Throughout the novel, the main characters, Kirsten, Arthur, and the prophet, struggle to find meaning in the face of tremendous grief and loss. Their interwoven journeys shed light on both the incredible beauty of the everyday and the searing heartbreak of inevitable loss. In many ways, the early scenes of the novel, along with Arthur’s death itself, serve as a framework with which to understand these overarching themes. The novel begins with Arthur acting on stage as King Lear and experiencing an emergency in which the audience isn’t sure what is real and what is art. This sense of unreality sets the tone of the novel in which the characters struggle to grapple with the world’s collapse and a loss that outsizes their ability to comprehend it. Before he dies, Arthur looks at the mistakes he’s made in his life and comes to the realization that he has prioritized the wrong things by choosing fame and celebrity over love and beauty. This parallels the realization that many characters come to throughout the novel in the wake of the collapse in which death and tragedy strip life to its essentials until all that’s left is what humans truly cannot do without. Their stories emphasize that meaning is created through service, art, and love.

Much of the novel is told through Kirsten’s perspective. Growing into an adult in the aftermath of the pandemic, Kirsten spends much of her time grappling with the role of the old world within the new one. In this way, she’s haunted by a past she can barely remember and struggles to understand both what was lost and what is left in the new world. She seeks out press clippings and other remnants of Arthur’s life because he’s one of the last people she remembers from her life before. Indeed, Arthur is one of the last people to live his entire life pre-pandemic. As a memory from her past life, Arthur is a stage-father to Kirsten, and she searches for him the way one might search for stories of family members long gone. She wants both to know him and to know herself. She joins up with the Traveling Symphony because one constant between her life before and after the collapse is her love of acting. She also wants to engage in acts of service that make others’ lives better. She observes the meaning Shakespeare brings to the lives of those toiling to survive in the new world and believes fully in the symphony’s motto that “Survival is insufficient.” In this way, Kirsten’s narrative thread emphasizes that to move beyond mere survival, it’s crucial to live a life dedicated to connecting with and helping others.

Like Kirsten, Tyler (Arthur’s biological son) spends his post-pandemic life trying to make sense of what was lost and to create a sense of purpose in the wake of the apocalypse. But instead of turning to art, Tyler develops as the prophet a dogmatic belief system built on the idea that those who were spared from the flu were chosen by God. The disturbing nature of this belief emerges when Tyler is very young and reading from the Bible to a plane-tomb full of pandemic corpses. Unlike faith in art, Tyler’s faith in divine intervention condemns the billions of people who died and marks them as sinners. His dark worldview prioritizes power over connection, and throughout the novel, Kirsten’s and Tyler’s views increasingly come into conflict. Both are essentially Arthur’s children. While Arthur cared for and cherished Kirsten, he abandoned Tyler. The two characters are expressions of different parts of their father figure with Tyler embodying Arthur’s drive for power, status, and exceptionality, and Kirsten embodying Arthur’s pure, childlike love of art and beauty.

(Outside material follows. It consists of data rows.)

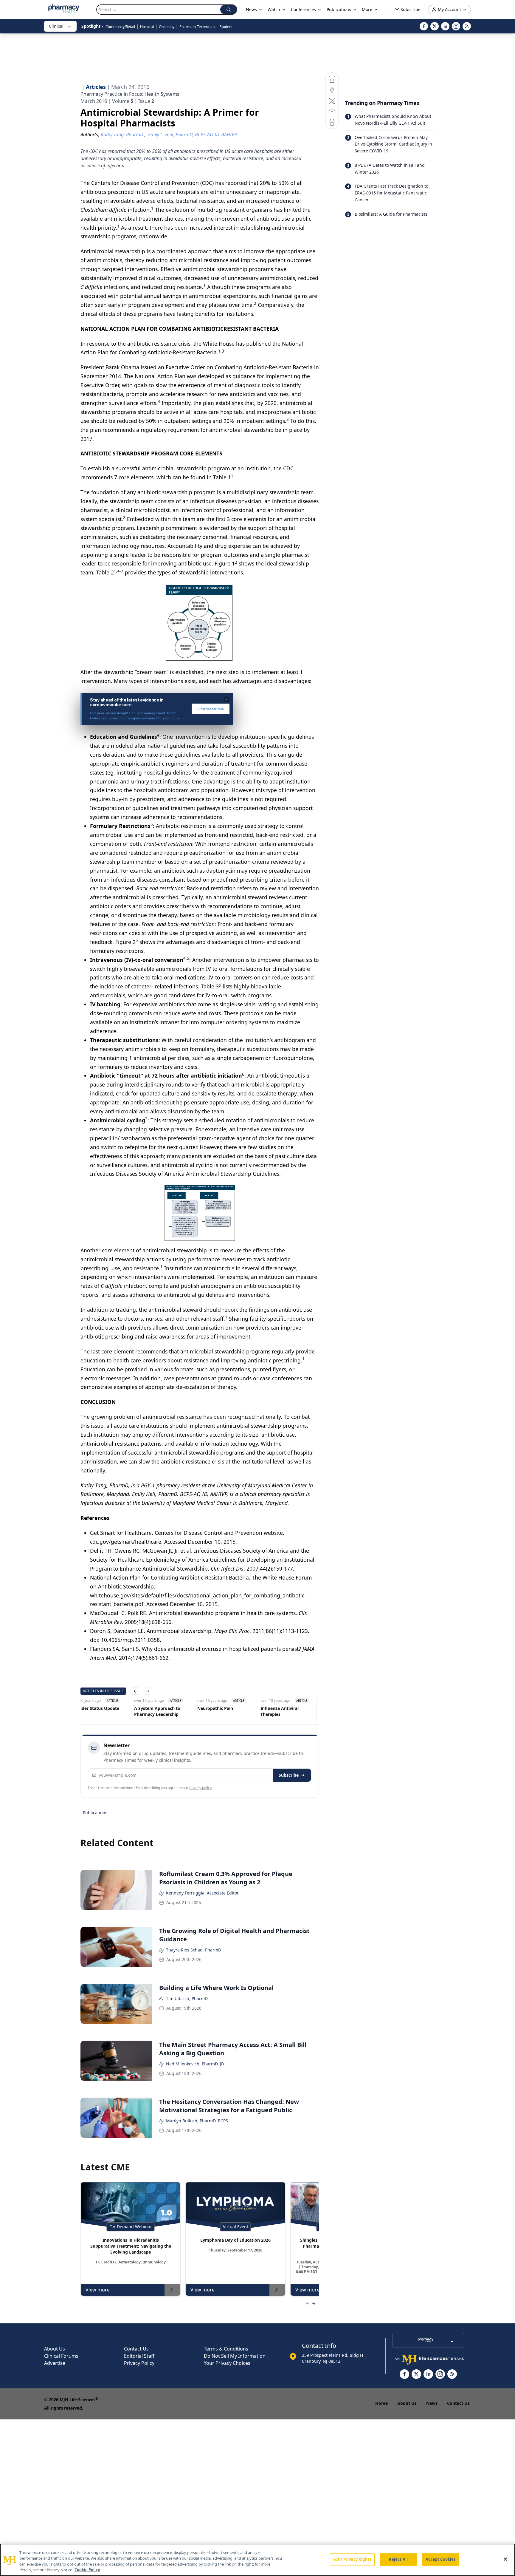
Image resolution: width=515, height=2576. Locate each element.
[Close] (505, 2559)
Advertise (54, 2363)
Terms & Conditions (226, 2348)
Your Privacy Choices (227, 2363)
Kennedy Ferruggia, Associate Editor (202, 1893)
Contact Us (136, 2348)
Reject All (398, 2559)
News (432, 2403)
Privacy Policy (139, 2363)
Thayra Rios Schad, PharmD (193, 1950)
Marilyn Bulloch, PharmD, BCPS (197, 2121)
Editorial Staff (139, 2356)
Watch (274, 9)
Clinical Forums (61, 2356)
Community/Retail (120, 26)
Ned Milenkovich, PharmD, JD (195, 2064)
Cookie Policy (87, 2569)
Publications (95, 1812)
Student (226, 26)
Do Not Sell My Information (235, 2356)
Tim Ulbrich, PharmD (187, 1998)
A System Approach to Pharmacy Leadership (157, 1711)
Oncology (166, 26)
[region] (257, 2560)
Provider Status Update (95, 1708)
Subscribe (289, 1775)
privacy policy (200, 1787)
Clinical (56, 26)
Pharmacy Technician (197, 26)
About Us (54, 2348)
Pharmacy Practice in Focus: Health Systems (129, 94)
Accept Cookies (440, 2559)
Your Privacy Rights (352, 2559)
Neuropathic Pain (215, 1708)
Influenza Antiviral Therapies (279, 1711)
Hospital (147, 26)
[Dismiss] (226, 699)
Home (381, 2403)
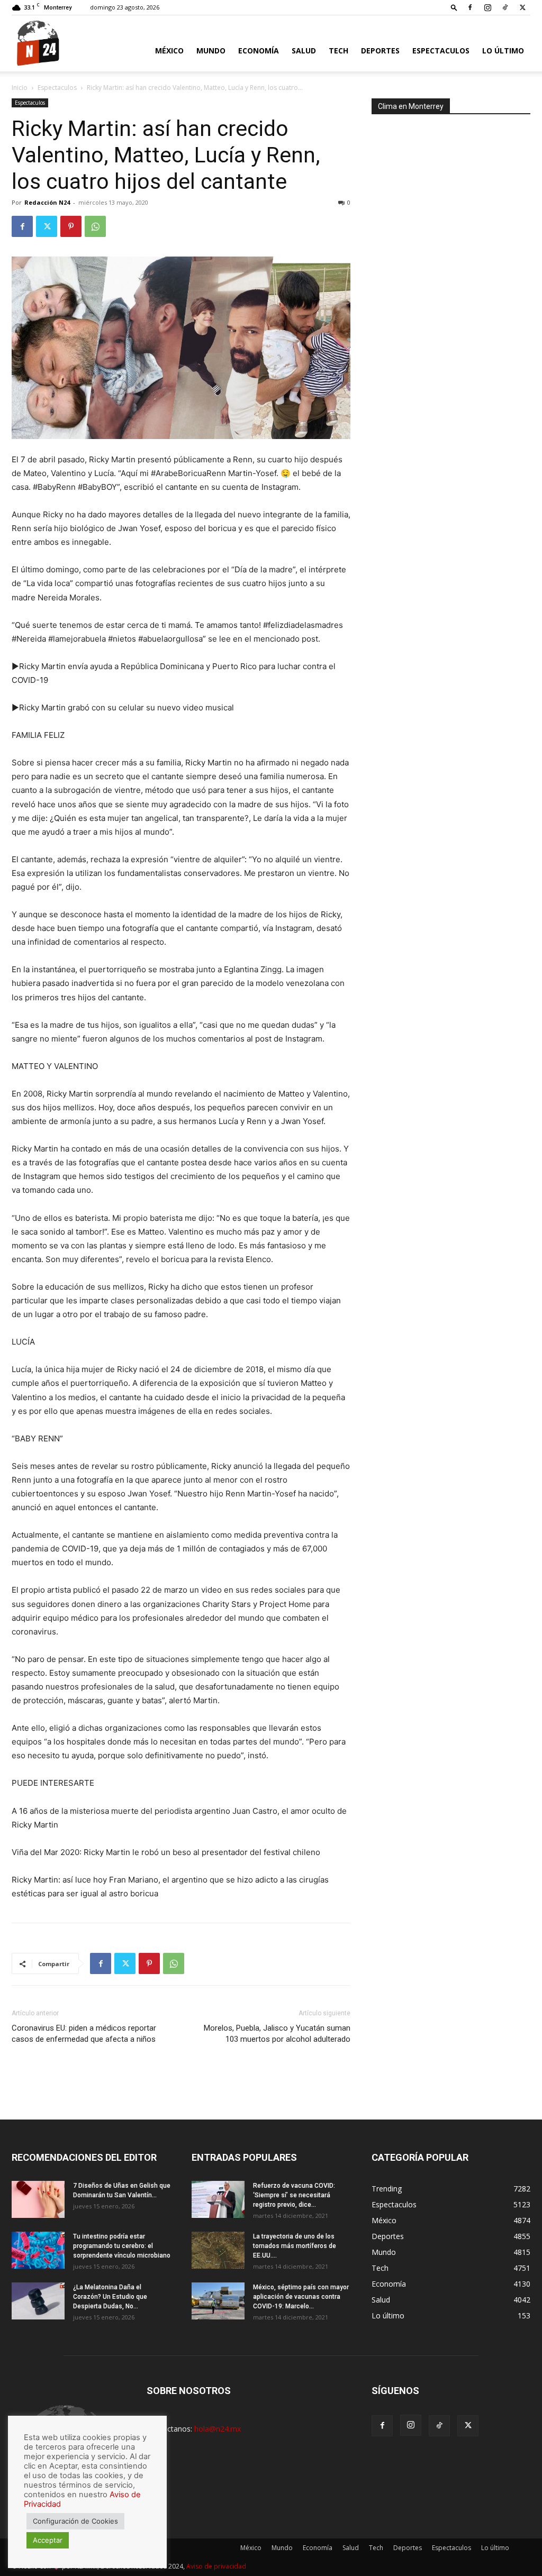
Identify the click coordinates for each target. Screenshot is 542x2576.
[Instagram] (487, 7)
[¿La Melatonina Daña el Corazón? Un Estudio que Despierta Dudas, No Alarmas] (38, 2300)
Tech (338, 50)
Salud (304, 50)
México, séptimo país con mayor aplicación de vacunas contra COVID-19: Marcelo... (301, 2296)
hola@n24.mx (217, 2429)
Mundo (210, 50)
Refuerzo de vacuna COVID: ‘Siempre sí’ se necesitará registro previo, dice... (294, 2195)
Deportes (380, 50)
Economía (258, 50)
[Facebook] (470, 7)
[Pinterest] (71, 226)
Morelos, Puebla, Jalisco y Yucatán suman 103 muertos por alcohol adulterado (277, 2033)
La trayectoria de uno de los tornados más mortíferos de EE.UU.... (294, 2246)
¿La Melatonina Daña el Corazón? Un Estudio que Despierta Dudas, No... (110, 2296)
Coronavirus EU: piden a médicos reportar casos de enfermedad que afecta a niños (84, 2033)
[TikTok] (505, 7)
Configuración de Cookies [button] (75, 2521)
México (169, 50)
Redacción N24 (47, 202)
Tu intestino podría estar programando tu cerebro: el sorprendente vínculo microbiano (121, 2246)
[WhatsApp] (95, 226)
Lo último (503, 50)
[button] (454, 7)
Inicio (20, 87)
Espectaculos (440, 50)
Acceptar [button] (47, 2540)
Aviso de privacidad (216, 2566)
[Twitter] (522, 7)
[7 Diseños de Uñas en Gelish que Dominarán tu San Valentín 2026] (38, 2199)
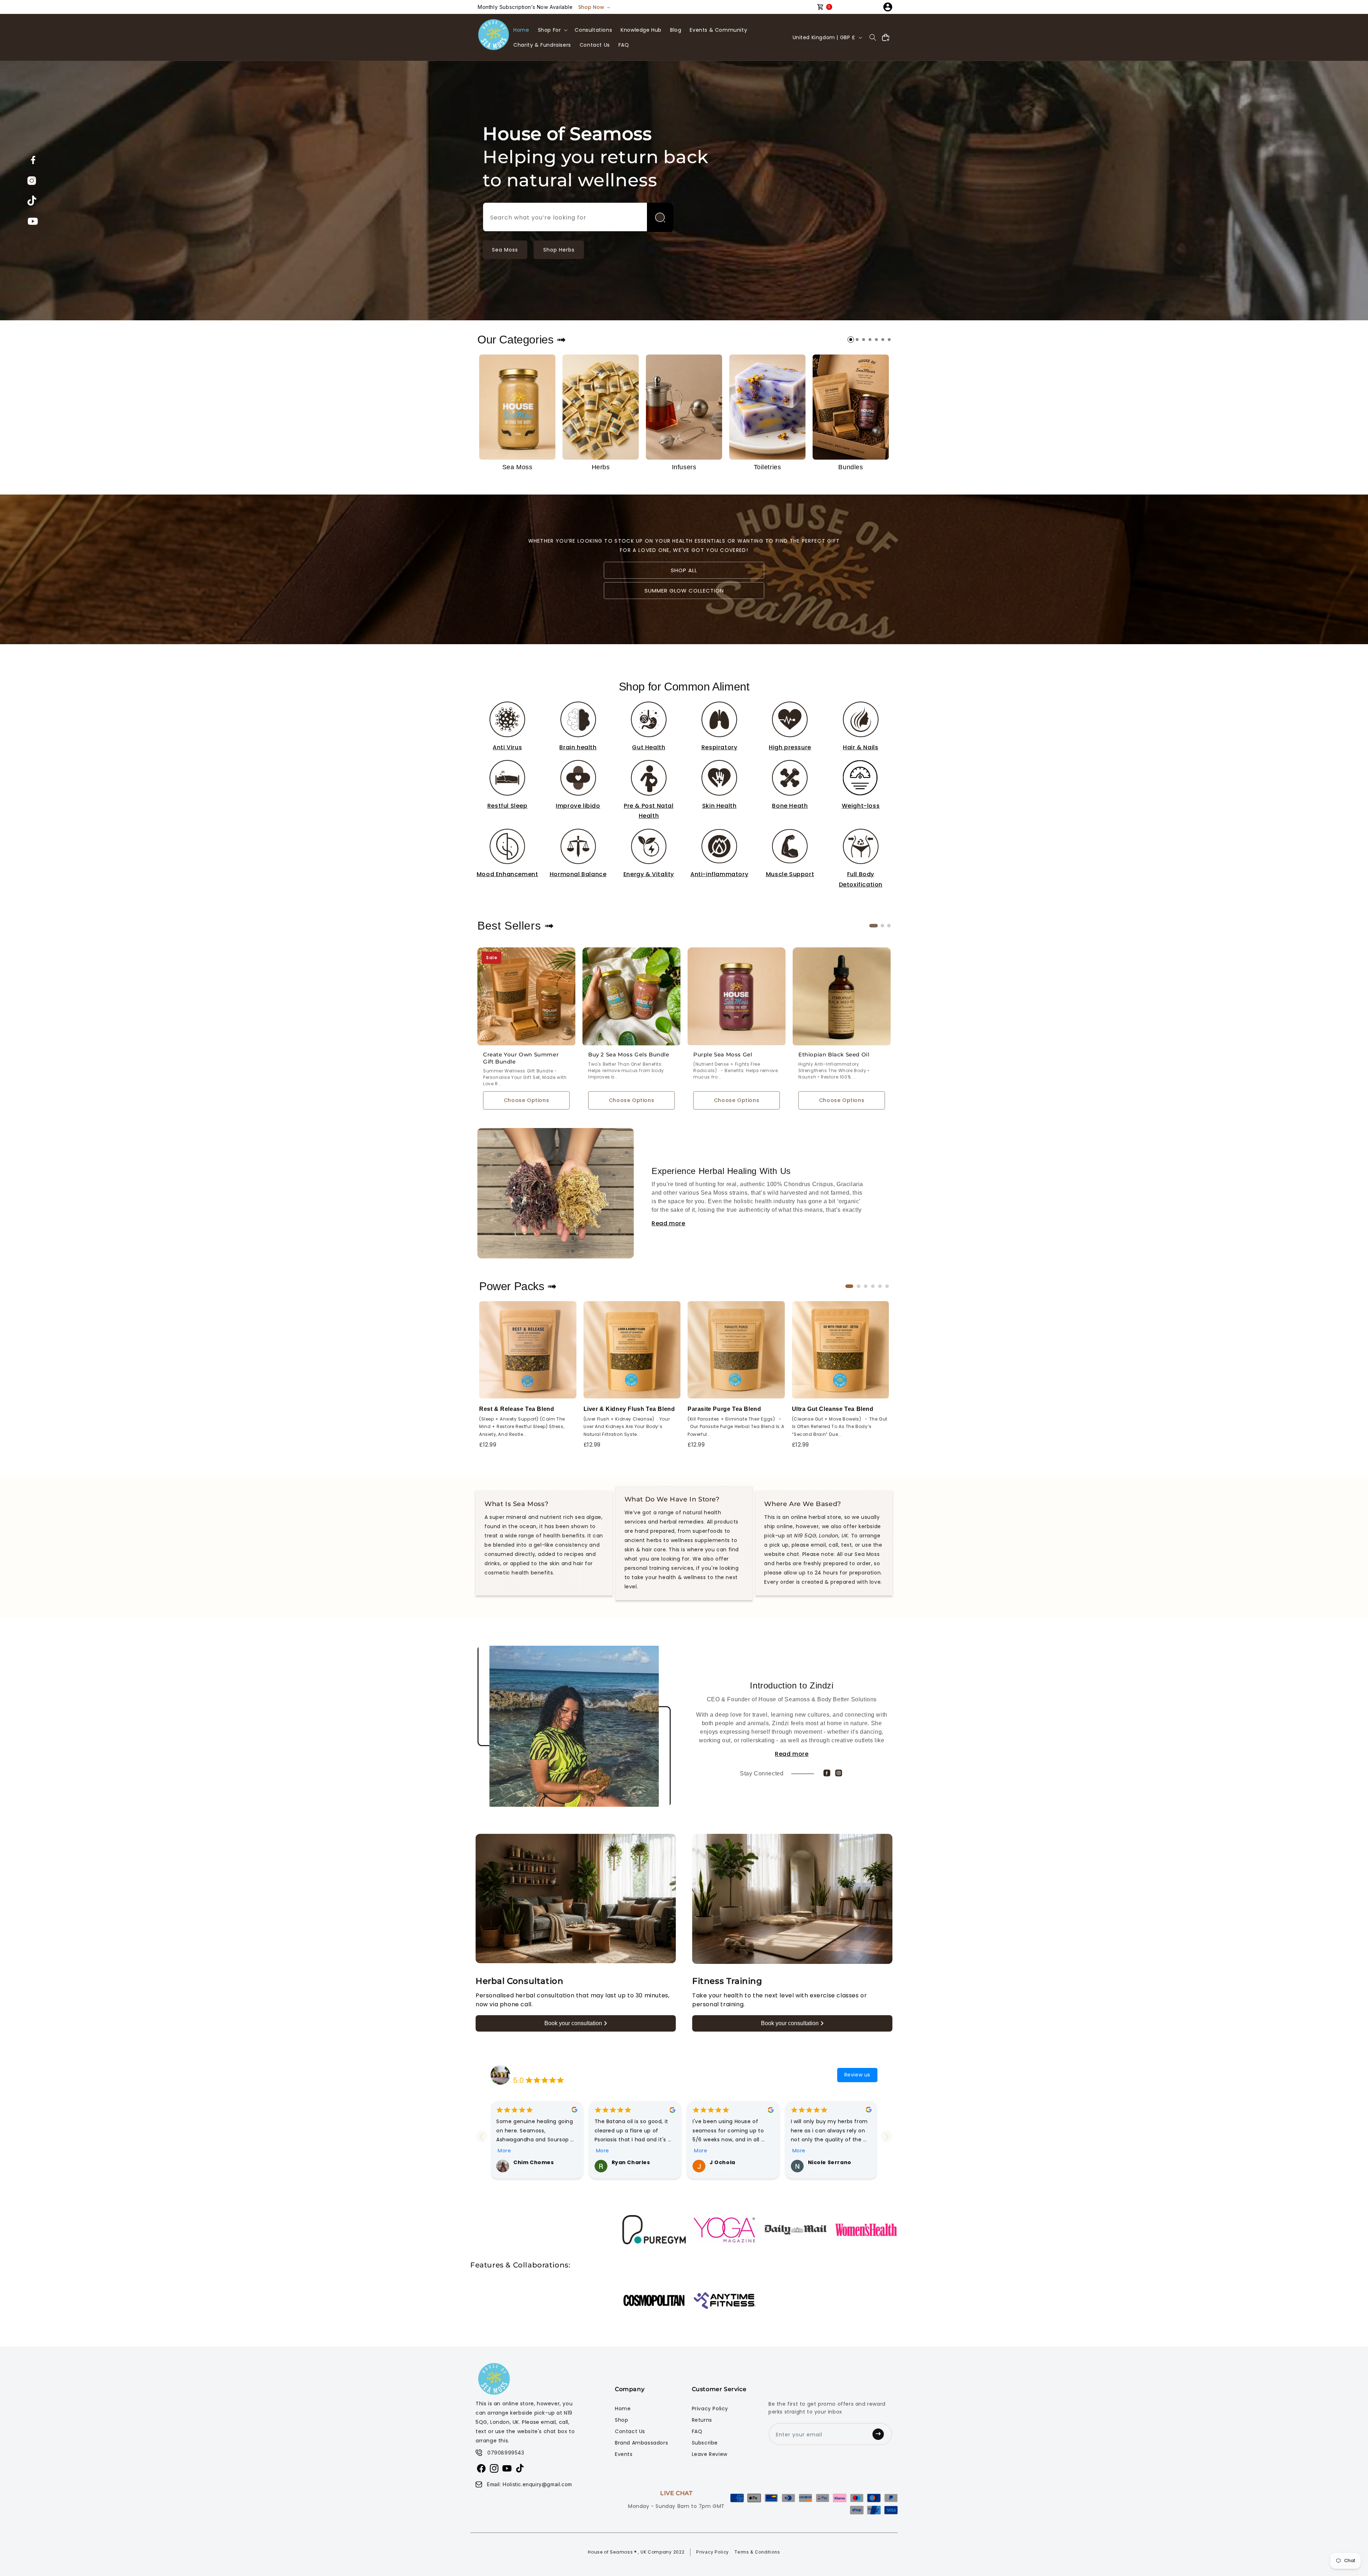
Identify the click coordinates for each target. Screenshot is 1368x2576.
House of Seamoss (538, 2070)
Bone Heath (790, 806)
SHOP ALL (684, 570)
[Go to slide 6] (882, 339)
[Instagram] (839, 1773)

The novel’s climax arrives when Kirsten and the prophet come face to face in a violent confrontation. Because the prophet has been pursuing Kirsten and the Symphony for most of the novel, it’s clear that only one of them will make it out of their meeting alive. What saves Kirsten is that unbeknownst to the prophet, they have both found solace in Miranda’s Dr. Eleven graphic novel. They are perhaps the only two people on Earth who have been reading it for the past nineteen years. In this way, art saves Kirsten. It gives the prophet pause in his intent to kill her, long enough for a member of his own cult to kill him. Art triumphs over the pursuit of power, and Kirsten is spared so she may rejoin the Symphony. This suggests that in the new world, beauty, love, and art can have a chance to triumph over darker forces. When Clark shows Kirsten the spark of light of electricity in the distance from Severn City, it represents the hope for humanity to once again flourish.